Charlotte Pipe and Foundry was founded in North Carolina 117 years ago. The company is one of only three surviving domestic pipe manufacturers.
Company officials attending a foreign trade show recently were stunned when one looked over to see the Charlotte name, colors and logo posted above a booth advertising a table of iron and plastic fittings stamped with the Charlotte name.
“It just represents the broader Chinese strategy. They don’t recognize international norms when it comes to IP [intellectual property] protection,” said Charlotte vice president Bradford Mullen. “They are constantly pushing the envelope and we just think it is a threat to our company and our country.”
Charlotte sued the Chinese company Yitai Plastics of Shanghai in 2017 for allegedly stealing its trademark. Records show Yitai registered the ‘Charlotte’ trademark in China in 2007 and in Singapore in 2015. Mullen said most countries Yitai would have had to stipulate in legal documents the integrity of the trademark. Not China.
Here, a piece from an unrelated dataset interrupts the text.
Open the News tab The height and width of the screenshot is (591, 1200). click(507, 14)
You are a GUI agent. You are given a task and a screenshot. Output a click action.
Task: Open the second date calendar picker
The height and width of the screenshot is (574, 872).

“We see that across a broad range of industries where they’ve stolen technology, they steal intellectual property, they counterfeit products. It’s rampant,” said Mullen.
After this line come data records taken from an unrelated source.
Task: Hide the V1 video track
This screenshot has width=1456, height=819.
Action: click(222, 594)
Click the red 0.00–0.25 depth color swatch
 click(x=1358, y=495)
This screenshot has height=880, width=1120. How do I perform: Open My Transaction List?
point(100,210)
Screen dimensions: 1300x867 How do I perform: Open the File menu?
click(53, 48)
Charlotte Pipe also helped take the Chinese before the International Trade Commission for dumping cast iron pipe fittings on the U.S. market. The commission ruled in the Americans’ favor in August, finding that the Chinese manufacturers had used state subsidies to undersell the fair market value of U.S. products by as much as 360 percent.
“When you have a paranoid regime that is not feeling bound by the rule of law — they cheat,” said Jim Lewis of the Center for Strategic Studies.
“Five years ago, people were unwilling to confront China. And now nobody feels that way.”
In a scathing June report, the White House Office of Trade and Manufacturing Policy concluded that the People’s Republic of China steals critical U.S. technologies through physical theft, cyberespionage, counterfeiting, evasion of U.S. export laws and the forced transfer of intellectual property from U.S. companies hoping to enter the Chinese market.
“People may not say it publicly, but yeah, the president is doing the right thing. We need to confront China and now is a good time to do it. The longer we wait the harder it will be,” said Lewis, a former Commerce Department official specializing in high-tech trade with China.
President Trump set a March 2 deadline to conclude trade talks with China. Next week’s round in Washington is considered critical if the U.S. is to get the sweeping type of structural reforms it called for. Recent reports suggest China is not willing to level the playing field with U.S. and European competitors or give up subsidies to the big domestic manufacturers who have reshaped their economy by massive exports to the West.
Chinese officials give lip service to intellectual property theft, say many familiar with the talks, but China does not appear willing to put in place the regulatory structure to enforce compliance.
A more likely scenario has China agreeing to buy more U.S. goods to reduce the trade deficit, allowing both sides to claim victory.